В политический обиход «двухэсная» Россия входит гораздо позже — в XV веке, в правление великого князя московского Ивана III (1472–1505), и закрепляется при его внуке — Иване Грозном (1533–1584).

Ни один из правителей Московского княжества, Российского царства или империи не называл свою страну Московией, а подданных московитами. Однако в какой-то момент эти термины появились в широком обиходе европейских дипломатов, путешественников и авантюристов, превратившись впоследствии в пренебрежительное обозначение всех жителей страны.

Росы, «Росия» и первые московиты

Еще до того, как на Восточно-Европейской равнине появилось государство, называемое в историографии Древнерусским, многочисленные энтузиасты из соседних стран — от историков и послов до торговцев и случайных путешественников — оставляли заметки о народах, проживавших на землях от Балтики до северного Причерноморья. Территория Древней Руси и сформировавшихся на ее землях государств не была сплошной терра инкогнита. С русскими князьями заключались династические браки, военные союзы и торговые договоры.

**Задание:** Переведите на английский язык следующее предложение из фрагмента текста: «Ни один из правителей Московского княжества, Российского царства или империи не называл свою страну Московией, а подданных московитами». Опирайтесь только на этот фрагмент текста.

**Раздел данных:**
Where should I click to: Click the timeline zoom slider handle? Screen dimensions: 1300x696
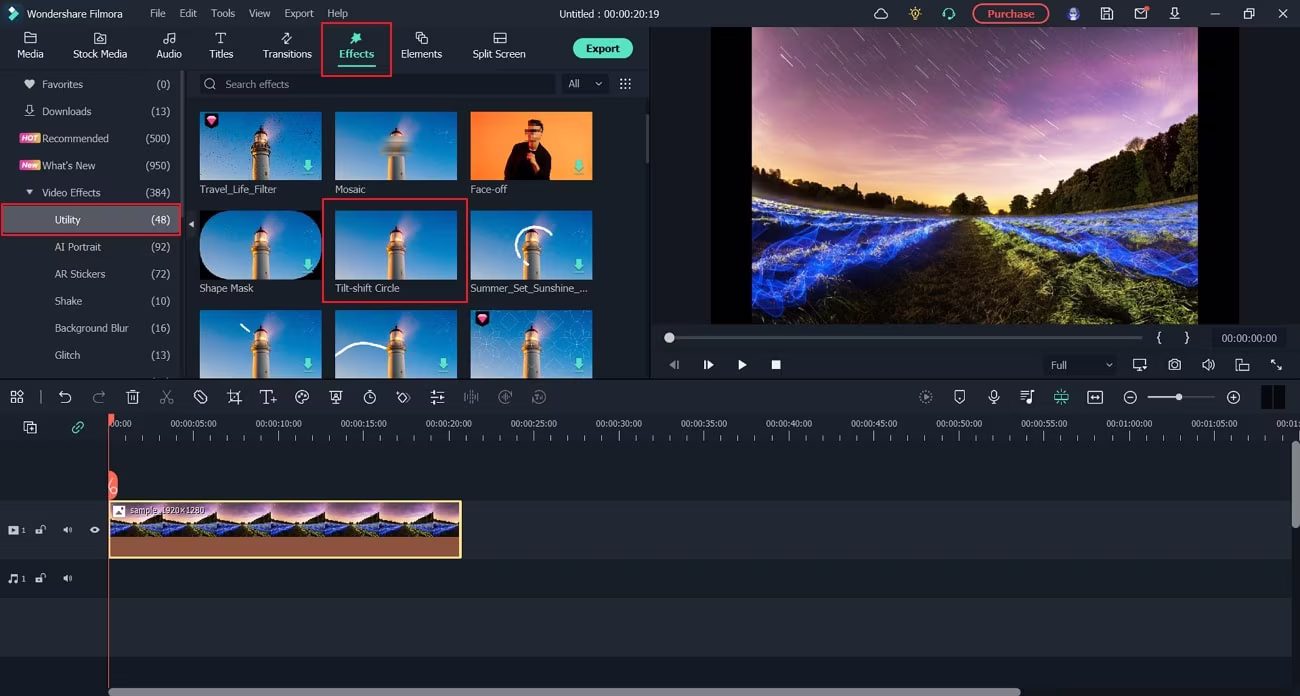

**Ответ:** None of the rulers of the Principality of Moscow, the Tsardom of Russia, or the Empire called their country Muscovy or their subjects Muscovites.